Recorded data
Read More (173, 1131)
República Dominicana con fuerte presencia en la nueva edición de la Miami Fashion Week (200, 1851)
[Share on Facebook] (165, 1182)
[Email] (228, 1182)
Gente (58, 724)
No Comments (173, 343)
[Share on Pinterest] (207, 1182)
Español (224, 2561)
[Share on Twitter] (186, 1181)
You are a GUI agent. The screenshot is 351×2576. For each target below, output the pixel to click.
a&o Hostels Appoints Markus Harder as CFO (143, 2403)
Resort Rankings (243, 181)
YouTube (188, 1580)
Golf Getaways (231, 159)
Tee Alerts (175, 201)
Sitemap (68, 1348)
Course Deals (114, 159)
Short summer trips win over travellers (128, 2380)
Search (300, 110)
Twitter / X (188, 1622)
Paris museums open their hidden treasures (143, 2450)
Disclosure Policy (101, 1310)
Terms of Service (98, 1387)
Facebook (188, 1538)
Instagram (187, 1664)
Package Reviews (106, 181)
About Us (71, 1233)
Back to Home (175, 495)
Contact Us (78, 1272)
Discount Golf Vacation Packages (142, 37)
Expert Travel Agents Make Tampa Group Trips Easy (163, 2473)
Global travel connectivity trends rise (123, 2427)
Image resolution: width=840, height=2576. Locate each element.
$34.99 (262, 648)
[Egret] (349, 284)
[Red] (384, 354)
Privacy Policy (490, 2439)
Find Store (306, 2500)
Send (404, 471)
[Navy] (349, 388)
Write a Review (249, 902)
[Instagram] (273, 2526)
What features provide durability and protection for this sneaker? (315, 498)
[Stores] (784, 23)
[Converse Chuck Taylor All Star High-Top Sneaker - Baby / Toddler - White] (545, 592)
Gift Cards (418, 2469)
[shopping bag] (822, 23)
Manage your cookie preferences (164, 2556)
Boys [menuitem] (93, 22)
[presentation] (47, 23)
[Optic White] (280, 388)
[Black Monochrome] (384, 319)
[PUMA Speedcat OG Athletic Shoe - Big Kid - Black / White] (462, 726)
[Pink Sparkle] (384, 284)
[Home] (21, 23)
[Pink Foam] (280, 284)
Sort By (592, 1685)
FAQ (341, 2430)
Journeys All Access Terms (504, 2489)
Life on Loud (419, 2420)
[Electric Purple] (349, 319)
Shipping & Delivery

WORK TASK: Write the entries again, exactly as they stand.

SOLUTION BELOW:
Read More (173, 1131)
República Dominicana con fuerte presencia en la nueva edición de la Miami Fashion Week (200, 1851)
[Share on Facebook] (165, 1182)
[Email] (228, 1182)
Gente (58, 724)
No Comments (173, 343)
[Share on Pinterest] (207, 1182)
Español (224, 2561)
[Share on Twitter] (186, 1181)
You are a GUI agent. The screenshot is 351×2576. For each target below, output the pixel to click.
a&o Hostels Appoints Markus Harder as CFO (143, 2403)
Resort Rankings (243, 181)
YouTube (188, 1580)
Golf Getaways (231, 159)
Tee Alerts (175, 201)
Sitemap (68, 1348)
Course Deals (114, 159)
Short summer trips win over travellers (128, 2380)
Search (300, 110)
Twitter / X (188, 1622)
Paris museums open their hidden treasures (143, 2450)
Disclosure Policy (101, 1310)
Terms of Service (98, 1387)
Facebook (188, 1538)
Instagram (187, 1664)
Package Reviews (106, 181)
About Us (71, 1233)
Back to Home (175, 495)
Contact Us (78, 1272)
Discount Golf Vacation Packages (142, 37)
Expert Travel Agents Make Tampa Group Trips Easy (163, 2473)
Global travel connectivity trends rise (123, 2427)
Image resolution: width=840, height=2576. Locate each element.
$34.99 (262, 648)
[Egret] (349, 284)
[Red] (384, 354)
Privacy Policy (490, 2439)
Find Store (306, 2500)
Send (404, 471)
[Navy] (349, 388)
Write a Review (249, 902)
[Instagram] (273, 2526)
What features provide durability and protection for this sneaker? (315, 498)
[Stores] (784, 23)
[Converse Chuck Taylor All Star High-Top Sneaker - Baby / Toddler - White] (545, 592)
Gift Cards (418, 2469)
[shopping bag] (822, 23)
Manage your cookie preferences (164, 2556)
Boys [menuitem] (93, 22)
[presentation] (47, 23)
[Optic White] (280, 388)
[Black Monochrome] (384, 319)
[PUMA Speedcat OG Athletic Shoe - Big Kid - Black / White] (462, 726)
[Pink Sparkle] (384, 284)
[Home] (21, 23)
[Pink Foam] (280, 284)
Sort By (592, 1685)
FAQ (341, 2430)
Journeys All Access Terms (504, 2489)
Life on Loud (419, 2420)
[Electric Purple] (349, 319)
Shipping & Delivery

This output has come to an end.